A República Centro-Africana pode tornar-se “ uma nova Bósnia”, em que comunidades inteiras são massacradas por outras confissões diferentes, face ao olhar impotente da comunidade internacional, advertiu esta sexta-feira o Alto Comissariado da ONU para os Refugiados (ACNUR).
“O caso da República Centro Africana faz-me lembrar o livro ‘Crónica de uma Morte Anunciada’, em que nós sabemos o que vai acontecer antes de acontecer”, disse aos jornalistas o diretor de proteção internacional do ACNUR, Volker Turk, que regressou recentemente de Bangui, capital do país africano.
“Há 23 anos que trabalho no ACNUR e vi poucas situações tão complicadas e urgentes como as da República Centro-Africana.
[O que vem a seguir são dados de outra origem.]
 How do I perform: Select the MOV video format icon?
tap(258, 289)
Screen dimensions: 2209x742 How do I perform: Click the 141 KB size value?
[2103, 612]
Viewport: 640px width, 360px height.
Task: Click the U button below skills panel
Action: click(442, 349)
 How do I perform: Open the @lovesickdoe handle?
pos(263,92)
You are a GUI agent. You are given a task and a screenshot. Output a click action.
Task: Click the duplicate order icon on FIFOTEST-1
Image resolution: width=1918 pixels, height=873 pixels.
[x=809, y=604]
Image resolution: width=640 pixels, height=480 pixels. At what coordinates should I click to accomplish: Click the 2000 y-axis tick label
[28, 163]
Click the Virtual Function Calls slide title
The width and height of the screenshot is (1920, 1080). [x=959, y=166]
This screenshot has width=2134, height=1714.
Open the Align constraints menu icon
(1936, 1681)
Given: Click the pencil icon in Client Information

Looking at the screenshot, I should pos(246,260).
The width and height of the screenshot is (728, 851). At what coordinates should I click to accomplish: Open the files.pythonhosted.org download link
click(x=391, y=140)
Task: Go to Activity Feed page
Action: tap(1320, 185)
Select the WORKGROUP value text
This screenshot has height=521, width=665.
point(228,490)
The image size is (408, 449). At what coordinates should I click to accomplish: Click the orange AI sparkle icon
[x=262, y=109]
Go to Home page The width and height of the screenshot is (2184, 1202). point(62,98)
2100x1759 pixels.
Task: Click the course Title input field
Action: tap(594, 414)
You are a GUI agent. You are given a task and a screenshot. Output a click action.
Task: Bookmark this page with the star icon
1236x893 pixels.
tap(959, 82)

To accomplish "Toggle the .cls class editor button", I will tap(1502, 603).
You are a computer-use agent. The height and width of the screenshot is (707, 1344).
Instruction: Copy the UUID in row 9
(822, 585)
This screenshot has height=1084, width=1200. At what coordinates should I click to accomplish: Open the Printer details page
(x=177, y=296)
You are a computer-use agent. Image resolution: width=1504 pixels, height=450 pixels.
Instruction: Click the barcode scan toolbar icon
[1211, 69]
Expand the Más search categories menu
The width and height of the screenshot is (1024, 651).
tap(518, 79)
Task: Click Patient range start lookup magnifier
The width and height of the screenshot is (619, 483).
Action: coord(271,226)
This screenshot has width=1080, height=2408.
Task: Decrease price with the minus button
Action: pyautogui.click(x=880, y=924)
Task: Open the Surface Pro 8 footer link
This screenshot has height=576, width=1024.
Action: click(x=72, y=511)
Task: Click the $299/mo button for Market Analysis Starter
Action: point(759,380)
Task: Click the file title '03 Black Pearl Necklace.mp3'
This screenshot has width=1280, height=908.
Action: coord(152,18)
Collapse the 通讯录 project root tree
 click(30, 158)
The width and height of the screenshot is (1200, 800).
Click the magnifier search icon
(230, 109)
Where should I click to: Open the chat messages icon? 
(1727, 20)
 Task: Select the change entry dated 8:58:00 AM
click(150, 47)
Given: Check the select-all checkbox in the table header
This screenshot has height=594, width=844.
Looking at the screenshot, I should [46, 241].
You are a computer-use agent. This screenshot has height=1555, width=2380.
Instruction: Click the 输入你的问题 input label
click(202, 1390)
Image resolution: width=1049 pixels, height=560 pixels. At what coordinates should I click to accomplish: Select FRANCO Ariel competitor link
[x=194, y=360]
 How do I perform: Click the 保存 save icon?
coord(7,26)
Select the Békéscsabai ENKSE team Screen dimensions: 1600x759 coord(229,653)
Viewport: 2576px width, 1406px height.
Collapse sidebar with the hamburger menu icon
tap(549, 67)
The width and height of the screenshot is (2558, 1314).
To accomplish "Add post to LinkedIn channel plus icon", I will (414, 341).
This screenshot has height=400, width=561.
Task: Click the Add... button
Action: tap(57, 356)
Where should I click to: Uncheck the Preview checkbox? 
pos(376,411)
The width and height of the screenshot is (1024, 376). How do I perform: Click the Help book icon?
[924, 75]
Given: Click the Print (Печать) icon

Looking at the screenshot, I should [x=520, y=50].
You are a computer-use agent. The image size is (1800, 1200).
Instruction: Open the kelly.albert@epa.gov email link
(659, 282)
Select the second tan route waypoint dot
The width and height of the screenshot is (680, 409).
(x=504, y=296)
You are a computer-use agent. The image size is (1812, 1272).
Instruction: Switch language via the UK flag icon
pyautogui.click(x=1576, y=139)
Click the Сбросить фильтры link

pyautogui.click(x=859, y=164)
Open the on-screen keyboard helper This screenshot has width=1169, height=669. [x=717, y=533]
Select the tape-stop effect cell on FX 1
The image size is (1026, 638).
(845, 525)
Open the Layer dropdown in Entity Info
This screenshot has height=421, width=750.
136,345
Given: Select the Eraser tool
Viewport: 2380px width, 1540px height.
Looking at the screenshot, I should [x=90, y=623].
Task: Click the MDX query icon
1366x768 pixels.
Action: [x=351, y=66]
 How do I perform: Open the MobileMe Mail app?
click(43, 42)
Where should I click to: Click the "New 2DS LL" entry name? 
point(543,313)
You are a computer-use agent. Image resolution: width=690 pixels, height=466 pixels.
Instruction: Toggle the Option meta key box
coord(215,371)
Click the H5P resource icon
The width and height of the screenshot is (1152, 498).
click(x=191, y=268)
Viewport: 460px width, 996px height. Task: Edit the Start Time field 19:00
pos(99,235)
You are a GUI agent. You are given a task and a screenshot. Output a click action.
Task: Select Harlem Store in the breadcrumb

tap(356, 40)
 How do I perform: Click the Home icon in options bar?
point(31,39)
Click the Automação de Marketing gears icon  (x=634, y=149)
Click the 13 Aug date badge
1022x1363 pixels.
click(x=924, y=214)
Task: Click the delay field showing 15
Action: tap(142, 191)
Infelizmente, lembra-me o que aconteceu na Bósnia”, afirmou Volker Turk.
O responsável apontou como exemplo de eventual indiferença da comunidade internacional a fraca resposta ao apelo humanitário lançado pela ONU, que até ao momento recebeu somente 22% dos cerca de 500 milhões de euros que solicitou para assistência à população daquele Estado.
Anteriormente, o diretor da organização de defesa dos direitos humanos Human Rights Watch para África, Daniel Bekele, alertou para o “grave perigo” que a população da República Centro-Africana vive e que a comunidade internacional “tem sido incapaz de a proteger”.
Cristãos contra muçulmanos
Em março de 2013, a República Centro-Africana mergulhou no caos desde que a coligação Séléka, de maioria muçulmana, derrubou o Governo do país maioritariamente cristão e presidido por François Bozizé, desencadeando uma espiral de violência sectária, com um balanço de milhares de mortos.
O funcionário da agência das Nações Unidas explicou que as comunidades islâmicas centro-africanas, por exemplo, são constantemente ameaçadas e, por isso, vivem numa espécie de reclusão para evitar ataques das milícias anti-balaka (“anti-machete”, na língua local), maioritariamente cristãos.
Desde o último sábado, grupos de milícias anti-balaka e outros militantes vestidos com o uniforme do exército nacional mataram pelo menos oito muçulmanos em Bangui.
“Os muçulmanos temem ser massacrados e prevalece o medo”, disse Volker Turk, que descreveu a situação como sendo “absolutamente desesperante”, pelo que a comunidade internacional deve “agir antes que a tragédia aconteça”.
No início do mês, o secretário-geral da ONU, Ban Ki-moon, recomendou o envio de 11.820 capacetes azuis para restaurar a ordem e segurança na República Centro-Africana, onde também estão presentes forças de manutenção de paz da França e do exército da União Africana.